## About this exercise
Write out each of the following rows word for word, keeping every character unchanged.

## Input material
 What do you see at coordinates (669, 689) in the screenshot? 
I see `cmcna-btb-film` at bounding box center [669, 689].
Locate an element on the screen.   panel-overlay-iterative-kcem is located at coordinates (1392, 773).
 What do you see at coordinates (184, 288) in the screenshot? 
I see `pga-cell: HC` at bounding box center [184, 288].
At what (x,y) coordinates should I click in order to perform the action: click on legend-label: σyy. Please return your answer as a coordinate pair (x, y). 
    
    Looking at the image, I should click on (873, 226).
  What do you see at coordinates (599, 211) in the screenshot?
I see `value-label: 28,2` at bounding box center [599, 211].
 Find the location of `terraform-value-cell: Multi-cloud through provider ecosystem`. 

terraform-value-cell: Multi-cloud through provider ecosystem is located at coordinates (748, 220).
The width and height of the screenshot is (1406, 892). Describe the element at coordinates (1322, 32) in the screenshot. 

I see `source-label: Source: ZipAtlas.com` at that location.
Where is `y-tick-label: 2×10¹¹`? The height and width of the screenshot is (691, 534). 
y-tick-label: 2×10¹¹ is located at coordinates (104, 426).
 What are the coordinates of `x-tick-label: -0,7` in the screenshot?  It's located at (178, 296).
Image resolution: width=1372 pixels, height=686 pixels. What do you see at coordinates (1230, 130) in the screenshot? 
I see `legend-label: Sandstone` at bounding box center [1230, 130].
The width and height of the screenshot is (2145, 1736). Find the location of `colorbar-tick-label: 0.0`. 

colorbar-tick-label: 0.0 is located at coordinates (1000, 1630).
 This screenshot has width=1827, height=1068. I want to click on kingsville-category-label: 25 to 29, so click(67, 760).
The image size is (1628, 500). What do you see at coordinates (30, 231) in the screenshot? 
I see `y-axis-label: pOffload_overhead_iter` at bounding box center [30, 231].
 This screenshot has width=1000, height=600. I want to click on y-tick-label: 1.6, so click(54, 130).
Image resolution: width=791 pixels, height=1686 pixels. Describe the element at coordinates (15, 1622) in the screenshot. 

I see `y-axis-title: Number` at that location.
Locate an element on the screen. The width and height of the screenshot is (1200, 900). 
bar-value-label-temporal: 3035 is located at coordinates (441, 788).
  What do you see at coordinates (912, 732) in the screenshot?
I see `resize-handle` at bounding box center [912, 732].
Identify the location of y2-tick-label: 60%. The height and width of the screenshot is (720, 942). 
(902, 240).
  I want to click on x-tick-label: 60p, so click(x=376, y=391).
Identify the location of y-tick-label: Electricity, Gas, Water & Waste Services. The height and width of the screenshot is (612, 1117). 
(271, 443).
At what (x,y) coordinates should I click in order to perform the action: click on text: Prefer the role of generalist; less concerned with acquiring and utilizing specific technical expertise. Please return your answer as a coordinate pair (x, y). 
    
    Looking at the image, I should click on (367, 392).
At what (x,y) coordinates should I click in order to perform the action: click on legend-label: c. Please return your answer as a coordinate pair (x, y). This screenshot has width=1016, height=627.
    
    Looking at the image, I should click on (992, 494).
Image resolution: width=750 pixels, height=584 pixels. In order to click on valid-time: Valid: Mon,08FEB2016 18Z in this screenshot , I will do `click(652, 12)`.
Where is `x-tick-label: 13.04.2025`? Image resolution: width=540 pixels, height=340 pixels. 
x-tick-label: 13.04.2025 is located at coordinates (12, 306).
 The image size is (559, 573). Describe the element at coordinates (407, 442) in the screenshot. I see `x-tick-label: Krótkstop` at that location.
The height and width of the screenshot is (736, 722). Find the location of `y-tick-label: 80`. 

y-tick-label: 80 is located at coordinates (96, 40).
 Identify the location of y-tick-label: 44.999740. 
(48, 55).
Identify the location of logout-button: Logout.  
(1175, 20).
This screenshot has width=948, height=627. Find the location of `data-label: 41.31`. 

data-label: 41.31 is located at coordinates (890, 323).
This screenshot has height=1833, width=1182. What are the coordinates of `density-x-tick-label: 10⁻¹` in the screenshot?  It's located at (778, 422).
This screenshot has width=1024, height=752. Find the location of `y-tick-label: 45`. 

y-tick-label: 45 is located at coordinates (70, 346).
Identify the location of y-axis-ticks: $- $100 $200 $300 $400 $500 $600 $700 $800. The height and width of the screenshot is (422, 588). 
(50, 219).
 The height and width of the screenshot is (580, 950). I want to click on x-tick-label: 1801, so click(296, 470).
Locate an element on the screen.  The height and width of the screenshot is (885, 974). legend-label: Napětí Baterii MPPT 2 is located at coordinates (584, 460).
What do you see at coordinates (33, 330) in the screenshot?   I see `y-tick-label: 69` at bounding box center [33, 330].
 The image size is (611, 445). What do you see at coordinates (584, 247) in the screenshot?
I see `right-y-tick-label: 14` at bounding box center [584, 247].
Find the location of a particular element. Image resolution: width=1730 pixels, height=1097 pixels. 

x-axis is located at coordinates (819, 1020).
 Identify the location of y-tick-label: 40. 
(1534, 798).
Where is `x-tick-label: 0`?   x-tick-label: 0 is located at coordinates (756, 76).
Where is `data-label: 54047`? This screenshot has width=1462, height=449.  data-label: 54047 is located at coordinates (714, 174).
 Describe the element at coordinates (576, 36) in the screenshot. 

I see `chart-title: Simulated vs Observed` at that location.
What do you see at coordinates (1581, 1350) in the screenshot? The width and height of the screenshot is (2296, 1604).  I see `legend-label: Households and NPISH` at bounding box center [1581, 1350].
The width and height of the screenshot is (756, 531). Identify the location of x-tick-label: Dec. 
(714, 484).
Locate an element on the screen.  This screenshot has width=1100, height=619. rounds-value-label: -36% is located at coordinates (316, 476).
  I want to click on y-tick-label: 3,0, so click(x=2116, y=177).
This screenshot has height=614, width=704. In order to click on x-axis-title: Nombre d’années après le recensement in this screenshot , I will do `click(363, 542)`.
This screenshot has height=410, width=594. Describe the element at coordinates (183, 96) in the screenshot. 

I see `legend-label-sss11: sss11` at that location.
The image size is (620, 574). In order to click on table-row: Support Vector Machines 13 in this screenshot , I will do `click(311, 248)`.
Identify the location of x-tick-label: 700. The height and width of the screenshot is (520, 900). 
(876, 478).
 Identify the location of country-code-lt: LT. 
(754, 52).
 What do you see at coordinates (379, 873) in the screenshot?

## Worked solution
 What do you see at coordinates (669, 689) in the screenshot? 
I see `cmcna-btb-film` at bounding box center [669, 689].
Locate an element on the screen.   panel-overlay-iterative-kcem is located at coordinates (1392, 773).
 What do you see at coordinates (184, 288) in the screenshot? 
I see `pga-cell: HC` at bounding box center [184, 288].
At what (x,y) coordinates should I click in order to perform the action: click on legend-label: σyy. Please return your answer as a coordinate pair (x, y). 
    
    Looking at the image, I should click on (873, 226).
  What do you see at coordinates (599, 211) in the screenshot?
I see `value-label: 28,2` at bounding box center [599, 211].
 Find the location of `terraform-value-cell: Multi-cloud through provider ecosystem`. 

terraform-value-cell: Multi-cloud through provider ecosystem is located at coordinates (748, 220).
The width and height of the screenshot is (1406, 892). Describe the element at coordinates (1322, 32) in the screenshot. 

I see `source-label: Source: ZipAtlas.com` at that location.
Where is `y-tick-label: 2×10¹¹`? The height and width of the screenshot is (691, 534). 
y-tick-label: 2×10¹¹ is located at coordinates (104, 426).
 What are the coordinates of `x-tick-label: -0,7` in the screenshot?  It's located at (178, 296).
Image resolution: width=1372 pixels, height=686 pixels. What do you see at coordinates (1230, 130) in the screenshot? 
I see `legend-label: Sandstone` at bounding box center [1230, 130].
The width and height of the screenshot is (2145, 1736). Find the location of `colorbar-tick-label: 0.0`. 

colorbar-tick-label: 0.0 is located at coordinates (1000, 1630).
 This screenshot has width=1827, height=1068. I want to click on kingsville-category-label: 25 to 29, so click(67, 760).
The image size is (1628, 500). What do you see at coordinates (30, 231) in the screenshot? 
I see `y-axis-label: pOffload_overhead_iter` at bounding box center [30, 231].
 This screenshot has width=1000, height=600. I want to click on y-tick-label: 1.6, so click(54, 130).
Image resolution: width=791 pixels, height=1686 pixels. Describe the element at coordinates (15, 1622) in the screenshot. 

I see `y-axis-title: Number` at that location.
Locate an element on the screen. The width and height of the screenshot is (1200, 900). 
bar-value-label-temporal: 3035 is located at coordinates (441, 788).
  What do you see at coordinates (912, 732) in the screenshot?
I see `resize-handle` at bounding box center [912, 732].
Identify the location of y2-tick-label: 60%. The height and width of the screenshot is (720, 942). 
(902, 240).
  I want to click on x-tick-label: 60p, so click(x=376, y=391).
Identify the location of y-tick-label: Electricity, Gas, Water & Waste Services. The height and width of the screenshot is (612, 1117). 
(271, 443).
At what (x,y) coordinates should I click in order to perform the action: click on text: Prefer the role of generalist; less concerned with acquiring and utilizing specific technical expertise. Please return your answer as a coordinate pair (x, y). 
    
    Looking at the image, I should click on (367, 392).
At what (x,y) coordinates should I click in order to perform the action: click on legend-label: c. Please return your answer as a coordinate pair (x, y). This screenshot has width=1016, height=627.
    
    Looking at the image, I should click on (992, 494).
Image resolution: width=750 pixels, height=584 pixels. In order to click on valid-time: Valid: Mon,08FEB2016 18Z in this screenshot , I will do `click(652, 12)`.
Where is `x-tick-label: 13.04.2025`? Image resolution: width=540 pixels, height=340 pixels. 
x-tick-label: 13.04.2025 is located at coordinates (12, 306).
 The image size is (559, 573). Describe the element at coordinates (407, 442) in the screenshot. I see `x-tick-label: Krótkstop` at that location.
The height and width of the screenshot is (736, 722). Find the location of `y-tick-label: 80`. 

y-tick-label: 80 is located at coordinates (96, 40).
 Identify the location of y-tick-label: 44.999740. 
(48, 55).
Identify the location of logout-button: Logout.  
(1175, 20).
This screenshot has width=948, height=627. Find the location of `data-label: 41.31`. 

data-label: 41.31 is located at coordinates (890, 323).
This screenshot has height=1833, width=1182. What are the coordinates of `density-x-tick-label: 10⁻¹` in the screenshot?  It's located at (778, 422).
This screenshot has width=1024, height=752. Find the location of `y-tick-label: 45`. 

y-tick-label: 45 is located at coordinates (70, 346).
Identify the location of y-axis-ticks: $- $100 $200 $300 $400 $500 $600 $700 $800. The height and width of the screenshot is (422, 588). 
(50, 219).
 The height and width of the screenshot is (580, 950). I want to click on x-tick-label: 1801, so click(296, 470).
Locate an element on the screen.  The height and width of the screenshot is (885, 974). legend-label: Napětí Baterii MPPT 2 is located at coordinates (584, 460).
What do you see at coordinates (33, 330) in the screenshot?   I see `y-tick-label: 69` at bounding box center [33, 330].
 The image size is (611, 445). What do you see at coordinates (584, 247) in the screenshot?
I see `right-y-tick-label: 14` at bounding box center [584, 247].
Find the location of a particular element. Image resolution: width=1730 pixels, height=1097 pixels. 

x-axis is located at coordinates (819, 1020).
 Identify the location of y-tick-label: 40. 
(1534, 798).
Where is `x-tick-label: 0`?   x-tick-label: 0 is located at coordinates (756, 76).
Where is `data-label: 54047`? This screenshot has width=1462, height=449.  data-label: 54047 is located at coordinates (714, 174).
 Describe the element at coordinates (576, 36) in the screenshot. 

I see `chart-title: Simulated vs Observed` at that location.
What do you see at coordinates (1581, 1350) in the screenshot? The width and height of the screenshot is (2296, 1604).  I see `legend-label: Households and NPISH` at bounding box center [1581, 1350].
The width and height of the screenshot is (756, 531). Identify the location of x-tick-label: Dec. 
(714, 484).
Locate an element on the screen.  This screenshot has width=1100, height=619. rounds-value-label: -36% is located at coordinates (316, 476).
  I want to click on y-tick-label: 3,0, so click(x=2116, y=177).
This screenshot has height=614, width=704. In order to click on x-axis-title: Nombre d’années après le recensement in this screenshot , I will do `click(363, 542)`.
This screenshot has height=410, width=594. Describe the element at coordinates (183, 96) in the screenshot. 

I see `legend-label-sss11: sss11` at that location.
The image size is (620, 574). In order to click on table-row: Support Vector Machines 13 in this screenshot , I will do `click(311, 248)`.
Identify the location of x-tick-label: 700. The height and width of the screenshot is (520, 900). 
(876, 478).
 Identify the location of country-code-lt: LT. 
(754, 52).
 What do you see at coordinates (379, 873) in the screenshot?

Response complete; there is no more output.